Items listed in a dataset:
•••

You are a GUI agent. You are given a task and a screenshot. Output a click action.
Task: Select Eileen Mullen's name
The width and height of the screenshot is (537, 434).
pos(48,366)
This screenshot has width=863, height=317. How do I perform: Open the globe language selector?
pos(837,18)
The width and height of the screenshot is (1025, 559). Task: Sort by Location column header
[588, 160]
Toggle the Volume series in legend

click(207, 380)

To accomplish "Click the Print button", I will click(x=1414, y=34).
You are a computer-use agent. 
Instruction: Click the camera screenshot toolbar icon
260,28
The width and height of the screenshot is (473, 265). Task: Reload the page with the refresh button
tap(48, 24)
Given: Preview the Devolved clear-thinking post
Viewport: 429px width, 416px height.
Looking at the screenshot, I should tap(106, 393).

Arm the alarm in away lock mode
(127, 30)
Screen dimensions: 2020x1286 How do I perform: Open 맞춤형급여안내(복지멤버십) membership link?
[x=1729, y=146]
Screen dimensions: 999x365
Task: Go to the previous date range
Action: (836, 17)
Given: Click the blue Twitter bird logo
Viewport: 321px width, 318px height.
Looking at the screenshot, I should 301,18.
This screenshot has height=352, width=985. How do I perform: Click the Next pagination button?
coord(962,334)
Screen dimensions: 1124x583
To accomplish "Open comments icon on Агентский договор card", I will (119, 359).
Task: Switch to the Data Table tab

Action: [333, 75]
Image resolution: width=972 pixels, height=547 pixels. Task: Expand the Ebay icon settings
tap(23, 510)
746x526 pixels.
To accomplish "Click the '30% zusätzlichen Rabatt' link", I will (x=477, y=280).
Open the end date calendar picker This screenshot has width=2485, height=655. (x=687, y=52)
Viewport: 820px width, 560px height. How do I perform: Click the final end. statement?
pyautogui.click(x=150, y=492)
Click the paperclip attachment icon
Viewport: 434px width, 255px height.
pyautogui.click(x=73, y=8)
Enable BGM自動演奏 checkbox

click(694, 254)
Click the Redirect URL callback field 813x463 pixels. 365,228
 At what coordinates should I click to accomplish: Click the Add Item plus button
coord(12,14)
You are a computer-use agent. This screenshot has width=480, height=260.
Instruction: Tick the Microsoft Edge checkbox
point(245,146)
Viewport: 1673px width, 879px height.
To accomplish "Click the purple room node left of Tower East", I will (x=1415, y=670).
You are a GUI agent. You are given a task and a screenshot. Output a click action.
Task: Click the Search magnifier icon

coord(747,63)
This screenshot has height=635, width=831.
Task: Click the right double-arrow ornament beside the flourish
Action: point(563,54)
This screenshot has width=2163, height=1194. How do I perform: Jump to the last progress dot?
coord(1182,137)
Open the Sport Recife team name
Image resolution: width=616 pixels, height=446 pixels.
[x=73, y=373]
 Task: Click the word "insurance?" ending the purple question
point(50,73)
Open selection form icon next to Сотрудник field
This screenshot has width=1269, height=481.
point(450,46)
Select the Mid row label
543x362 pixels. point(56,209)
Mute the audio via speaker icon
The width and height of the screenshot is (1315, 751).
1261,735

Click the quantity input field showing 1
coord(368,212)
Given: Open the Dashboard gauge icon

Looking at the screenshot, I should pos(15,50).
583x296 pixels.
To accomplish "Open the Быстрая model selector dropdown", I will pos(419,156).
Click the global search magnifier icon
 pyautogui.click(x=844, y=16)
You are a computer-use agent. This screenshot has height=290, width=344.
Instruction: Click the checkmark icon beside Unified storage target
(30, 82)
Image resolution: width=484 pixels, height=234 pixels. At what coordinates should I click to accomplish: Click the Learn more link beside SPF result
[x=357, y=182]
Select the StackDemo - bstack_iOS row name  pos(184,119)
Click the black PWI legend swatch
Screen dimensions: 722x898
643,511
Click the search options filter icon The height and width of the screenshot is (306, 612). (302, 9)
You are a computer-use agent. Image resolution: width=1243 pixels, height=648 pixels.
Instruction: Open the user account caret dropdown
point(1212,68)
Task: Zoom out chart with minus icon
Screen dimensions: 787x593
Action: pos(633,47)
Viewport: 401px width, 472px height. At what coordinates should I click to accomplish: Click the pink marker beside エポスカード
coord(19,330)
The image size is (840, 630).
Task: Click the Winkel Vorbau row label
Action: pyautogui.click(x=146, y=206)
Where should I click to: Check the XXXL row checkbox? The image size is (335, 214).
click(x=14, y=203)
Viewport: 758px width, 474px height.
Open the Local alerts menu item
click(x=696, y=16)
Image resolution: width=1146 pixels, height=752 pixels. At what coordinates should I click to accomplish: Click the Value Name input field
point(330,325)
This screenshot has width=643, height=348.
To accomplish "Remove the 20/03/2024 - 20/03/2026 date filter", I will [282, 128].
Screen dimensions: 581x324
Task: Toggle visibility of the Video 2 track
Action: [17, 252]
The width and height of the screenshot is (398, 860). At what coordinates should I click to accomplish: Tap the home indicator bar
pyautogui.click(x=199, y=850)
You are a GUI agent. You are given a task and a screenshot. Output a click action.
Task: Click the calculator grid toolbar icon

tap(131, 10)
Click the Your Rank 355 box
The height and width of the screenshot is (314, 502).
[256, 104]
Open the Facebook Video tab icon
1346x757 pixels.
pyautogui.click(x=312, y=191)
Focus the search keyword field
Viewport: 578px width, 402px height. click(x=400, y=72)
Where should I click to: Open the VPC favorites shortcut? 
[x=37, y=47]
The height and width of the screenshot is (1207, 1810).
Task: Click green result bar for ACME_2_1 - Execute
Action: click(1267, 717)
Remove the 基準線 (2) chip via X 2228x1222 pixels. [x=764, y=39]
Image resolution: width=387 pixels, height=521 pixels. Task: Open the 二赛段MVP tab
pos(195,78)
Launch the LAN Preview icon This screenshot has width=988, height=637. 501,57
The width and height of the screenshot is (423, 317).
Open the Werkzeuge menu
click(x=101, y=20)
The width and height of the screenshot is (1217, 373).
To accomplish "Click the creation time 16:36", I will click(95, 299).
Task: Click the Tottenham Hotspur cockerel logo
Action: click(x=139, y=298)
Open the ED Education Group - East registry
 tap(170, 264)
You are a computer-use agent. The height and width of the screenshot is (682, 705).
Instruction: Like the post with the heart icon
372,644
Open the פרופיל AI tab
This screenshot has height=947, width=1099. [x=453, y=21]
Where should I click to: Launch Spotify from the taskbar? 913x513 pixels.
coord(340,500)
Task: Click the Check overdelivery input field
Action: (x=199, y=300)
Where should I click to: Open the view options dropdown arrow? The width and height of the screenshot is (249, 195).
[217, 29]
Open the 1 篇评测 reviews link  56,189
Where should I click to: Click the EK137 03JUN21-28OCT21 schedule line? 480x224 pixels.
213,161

•••

__THE TASK__: Count how many lines in the data contain the word "magnifier", and reply with only that number.

__FINAL RESULT__: 2